1993年にイタリア🇮🇹で一度「BIX」と言う劇映画が封切られ日本では「ジャズミーブルース」と言う邦題で公開され、小生もそれを機に目覚めた。
その辺から本格的に神田 神保町のTONYレコードへ出入りするようになっていった。
ビックスの唯一の伝記で日本語訳されている本としては「ジャズ1920年代」の中の第三章がビックスに関するまとまった文章と言える。
21頁に渡り1頁2段組表記だから実質的には倍とまでは行かないまでも、40頁近く書かれた内容で、著者のリチャードハドロック渾身の作品である。
何よりジャズの視点に立った解説で一切の妥協はない。
イコールかなりな辛口評論なのだが、手放しで褒めない迄も、ビックスの残したレコードにお墨付を与えている。
例えば、第一回目のコラムにしてこういうのを取り上げるのもどうかと思うのだが、1928年にビックス&ヒズ ギャング名義の録音で♫Rythm King という作品がある。
ユーチューブでウォルトディズニーのミッキーマウスが歴史上初めて登場した「蒸気船ウィリー」の映像に乗せた動画で聴けるのだが、動画がこれに合わせて作られたのではないか?と言う位に見事にマッチングした傑作動画に仕立てられているが、ハドロックのこのレコードに関する評価は暗澹たるものである。

…ビックスはさらにいくつか自分名義の録音を行なった。しかしながら、これらはもうエイドリアンロリーニと持った先のセッション(1927年秋に吹き込まれた♫アット ザ ジャズバンドボール ♫ロイヤル ガーデン ブルース ♫ジャズミーブルース の録音のこと)には及ばない。リーダーは必死にホワイトマン楽団の同僚をスウィングさせようとするが、彼らはギクシャクとしたままで、まったく生気がない(彼らとだけで吹き込むときは、さすがのホワイトマンも気に病んでいた)。
おかげでビックスまでが堅苦しく、意気込みを殺がれながら吹くのである。
皮肉なことに、正規のホワイトマンオーケストラと入れた短いソロは、同じ時期に作られながら、自分で率いた小バンドの最終録音ほど不自然には聞こえない。…

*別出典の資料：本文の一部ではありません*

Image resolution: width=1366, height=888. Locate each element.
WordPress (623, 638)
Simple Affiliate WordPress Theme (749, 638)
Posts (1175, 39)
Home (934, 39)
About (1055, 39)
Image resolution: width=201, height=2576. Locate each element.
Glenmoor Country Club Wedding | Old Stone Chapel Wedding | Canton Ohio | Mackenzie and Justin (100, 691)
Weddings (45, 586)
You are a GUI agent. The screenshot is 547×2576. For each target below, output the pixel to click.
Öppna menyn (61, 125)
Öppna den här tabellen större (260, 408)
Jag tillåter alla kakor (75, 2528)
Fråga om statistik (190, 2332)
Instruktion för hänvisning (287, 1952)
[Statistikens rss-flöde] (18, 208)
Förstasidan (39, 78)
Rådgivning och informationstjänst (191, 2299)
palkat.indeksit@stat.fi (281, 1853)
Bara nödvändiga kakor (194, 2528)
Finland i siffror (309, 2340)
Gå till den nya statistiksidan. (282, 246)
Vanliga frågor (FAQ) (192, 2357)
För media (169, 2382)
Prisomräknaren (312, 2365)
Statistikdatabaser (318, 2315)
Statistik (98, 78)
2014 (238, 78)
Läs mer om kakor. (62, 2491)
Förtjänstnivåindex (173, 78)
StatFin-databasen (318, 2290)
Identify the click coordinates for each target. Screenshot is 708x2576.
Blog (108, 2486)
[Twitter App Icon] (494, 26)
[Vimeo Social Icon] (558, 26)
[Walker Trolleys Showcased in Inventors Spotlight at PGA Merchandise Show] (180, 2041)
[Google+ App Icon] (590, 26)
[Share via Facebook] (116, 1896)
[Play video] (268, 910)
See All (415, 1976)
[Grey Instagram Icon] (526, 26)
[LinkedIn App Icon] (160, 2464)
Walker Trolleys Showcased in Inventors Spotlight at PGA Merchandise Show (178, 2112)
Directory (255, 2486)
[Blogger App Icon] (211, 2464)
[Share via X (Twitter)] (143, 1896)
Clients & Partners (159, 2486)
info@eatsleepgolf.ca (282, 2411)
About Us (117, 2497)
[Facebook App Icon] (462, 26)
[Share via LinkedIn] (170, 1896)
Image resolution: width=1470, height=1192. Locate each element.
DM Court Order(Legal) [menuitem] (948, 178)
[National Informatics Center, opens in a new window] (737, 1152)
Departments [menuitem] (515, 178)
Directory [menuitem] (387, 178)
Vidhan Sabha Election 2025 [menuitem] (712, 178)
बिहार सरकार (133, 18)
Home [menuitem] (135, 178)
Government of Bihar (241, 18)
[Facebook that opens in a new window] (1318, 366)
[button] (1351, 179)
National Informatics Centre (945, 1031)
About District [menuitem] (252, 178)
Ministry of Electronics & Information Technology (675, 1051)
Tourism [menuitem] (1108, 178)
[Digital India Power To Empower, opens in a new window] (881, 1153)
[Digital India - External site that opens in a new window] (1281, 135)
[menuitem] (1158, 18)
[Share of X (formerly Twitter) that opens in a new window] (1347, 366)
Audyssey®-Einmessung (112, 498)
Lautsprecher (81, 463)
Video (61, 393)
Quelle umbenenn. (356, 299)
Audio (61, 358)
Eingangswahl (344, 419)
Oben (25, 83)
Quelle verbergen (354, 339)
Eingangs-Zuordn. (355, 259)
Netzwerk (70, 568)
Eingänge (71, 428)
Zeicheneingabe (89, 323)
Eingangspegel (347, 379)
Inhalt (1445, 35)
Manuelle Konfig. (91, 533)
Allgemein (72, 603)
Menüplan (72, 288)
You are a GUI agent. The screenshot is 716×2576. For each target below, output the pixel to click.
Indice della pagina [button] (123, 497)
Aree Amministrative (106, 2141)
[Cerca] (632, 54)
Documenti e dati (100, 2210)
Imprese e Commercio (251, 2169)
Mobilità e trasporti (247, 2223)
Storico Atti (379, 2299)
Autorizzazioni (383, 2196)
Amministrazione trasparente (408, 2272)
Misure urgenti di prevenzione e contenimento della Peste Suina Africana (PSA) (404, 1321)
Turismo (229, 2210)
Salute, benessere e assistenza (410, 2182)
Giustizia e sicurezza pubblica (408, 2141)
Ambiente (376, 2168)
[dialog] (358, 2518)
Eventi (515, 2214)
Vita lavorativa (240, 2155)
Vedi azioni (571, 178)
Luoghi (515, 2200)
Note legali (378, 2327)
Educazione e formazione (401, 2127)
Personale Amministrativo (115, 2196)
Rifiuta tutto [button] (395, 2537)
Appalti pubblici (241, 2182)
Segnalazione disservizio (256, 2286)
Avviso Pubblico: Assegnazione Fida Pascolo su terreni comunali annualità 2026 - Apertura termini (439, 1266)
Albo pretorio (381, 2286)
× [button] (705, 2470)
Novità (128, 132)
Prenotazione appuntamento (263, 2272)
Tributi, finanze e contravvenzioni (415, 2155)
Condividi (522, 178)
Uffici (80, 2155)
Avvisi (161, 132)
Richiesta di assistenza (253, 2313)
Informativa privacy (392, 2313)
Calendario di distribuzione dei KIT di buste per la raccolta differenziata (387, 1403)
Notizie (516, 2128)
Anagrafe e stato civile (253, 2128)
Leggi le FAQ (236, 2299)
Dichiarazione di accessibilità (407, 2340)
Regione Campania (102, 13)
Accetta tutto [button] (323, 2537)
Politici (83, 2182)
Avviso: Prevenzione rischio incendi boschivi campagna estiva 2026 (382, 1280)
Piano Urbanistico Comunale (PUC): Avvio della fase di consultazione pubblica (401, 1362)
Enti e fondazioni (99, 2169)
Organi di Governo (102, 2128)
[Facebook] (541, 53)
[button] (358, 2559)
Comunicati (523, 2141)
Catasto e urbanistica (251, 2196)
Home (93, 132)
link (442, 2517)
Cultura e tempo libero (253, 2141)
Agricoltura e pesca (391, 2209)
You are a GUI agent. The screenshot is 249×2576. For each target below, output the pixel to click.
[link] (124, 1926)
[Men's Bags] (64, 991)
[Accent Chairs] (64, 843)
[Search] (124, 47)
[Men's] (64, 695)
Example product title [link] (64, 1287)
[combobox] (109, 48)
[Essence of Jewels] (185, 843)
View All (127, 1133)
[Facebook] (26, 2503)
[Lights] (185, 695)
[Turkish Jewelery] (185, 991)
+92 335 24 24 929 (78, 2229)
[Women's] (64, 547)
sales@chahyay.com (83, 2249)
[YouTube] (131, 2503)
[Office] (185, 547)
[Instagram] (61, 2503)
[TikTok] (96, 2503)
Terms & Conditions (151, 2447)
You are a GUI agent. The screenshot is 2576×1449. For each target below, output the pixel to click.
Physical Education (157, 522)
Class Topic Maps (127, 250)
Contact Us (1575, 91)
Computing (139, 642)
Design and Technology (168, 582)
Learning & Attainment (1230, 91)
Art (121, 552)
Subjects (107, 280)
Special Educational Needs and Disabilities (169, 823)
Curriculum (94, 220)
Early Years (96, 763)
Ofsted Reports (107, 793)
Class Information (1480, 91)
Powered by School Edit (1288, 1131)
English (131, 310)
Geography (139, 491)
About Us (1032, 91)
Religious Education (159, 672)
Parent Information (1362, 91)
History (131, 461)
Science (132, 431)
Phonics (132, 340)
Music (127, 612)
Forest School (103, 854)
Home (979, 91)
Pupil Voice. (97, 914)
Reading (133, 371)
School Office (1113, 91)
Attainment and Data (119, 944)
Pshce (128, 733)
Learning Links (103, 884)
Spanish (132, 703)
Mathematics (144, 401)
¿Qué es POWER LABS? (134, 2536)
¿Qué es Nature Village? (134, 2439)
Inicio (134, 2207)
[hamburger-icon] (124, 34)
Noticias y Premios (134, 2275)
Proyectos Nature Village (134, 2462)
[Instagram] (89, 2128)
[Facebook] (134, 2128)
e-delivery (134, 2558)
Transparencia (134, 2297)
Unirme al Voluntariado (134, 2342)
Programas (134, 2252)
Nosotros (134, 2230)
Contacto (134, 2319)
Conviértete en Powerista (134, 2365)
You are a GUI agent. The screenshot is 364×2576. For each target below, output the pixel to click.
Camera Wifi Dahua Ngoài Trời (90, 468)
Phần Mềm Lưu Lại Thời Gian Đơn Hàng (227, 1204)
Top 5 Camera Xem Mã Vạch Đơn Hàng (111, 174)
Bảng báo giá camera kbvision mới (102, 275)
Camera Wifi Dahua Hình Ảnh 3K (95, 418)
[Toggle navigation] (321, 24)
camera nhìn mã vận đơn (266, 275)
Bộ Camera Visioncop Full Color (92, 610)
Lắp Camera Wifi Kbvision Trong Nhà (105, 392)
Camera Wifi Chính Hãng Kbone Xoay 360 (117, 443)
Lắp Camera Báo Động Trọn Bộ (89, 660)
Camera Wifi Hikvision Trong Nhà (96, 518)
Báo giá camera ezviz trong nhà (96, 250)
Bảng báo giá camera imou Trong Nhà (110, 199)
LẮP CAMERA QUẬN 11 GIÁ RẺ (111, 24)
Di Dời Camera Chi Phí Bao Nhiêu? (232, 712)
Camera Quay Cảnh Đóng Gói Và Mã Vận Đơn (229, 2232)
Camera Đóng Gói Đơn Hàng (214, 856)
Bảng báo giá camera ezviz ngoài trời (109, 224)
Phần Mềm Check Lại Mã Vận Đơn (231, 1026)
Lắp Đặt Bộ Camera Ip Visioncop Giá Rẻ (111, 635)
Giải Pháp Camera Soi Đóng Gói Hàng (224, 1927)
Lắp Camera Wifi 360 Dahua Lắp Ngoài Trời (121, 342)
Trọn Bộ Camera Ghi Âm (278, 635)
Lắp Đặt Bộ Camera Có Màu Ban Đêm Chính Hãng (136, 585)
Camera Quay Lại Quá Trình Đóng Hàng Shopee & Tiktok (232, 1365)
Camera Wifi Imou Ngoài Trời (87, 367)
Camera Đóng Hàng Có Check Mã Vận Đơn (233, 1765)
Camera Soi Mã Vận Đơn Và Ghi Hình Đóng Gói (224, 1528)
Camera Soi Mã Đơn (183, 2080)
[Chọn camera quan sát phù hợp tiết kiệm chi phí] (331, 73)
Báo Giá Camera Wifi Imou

この本を読んでいるとジャズに忠実だったビックスと彼を信奉する白人ジャズの創始者たち、或いはルイアームストロングやアールハインズら黒人ジャズメンらのどのレコードが良くてどれがジャズ的感興に欠けるかが、手に取るように分かる

だが、それらの意味を履き違えるととんでもない誤認を犯すことにもなる。
ビックスのコラム第一回目にして添付した動画はその黒白をはっきりとさせる為に敢えて添えた。
つまり、ジャズとして優秀な作品とノベルティとしてどれだけハドロックが蔑もうが、楽しいものは楽しい。
音楽を楽しむ人の嗜好に正規なジャズ論ほど邪魔なものはない、と言うべきである。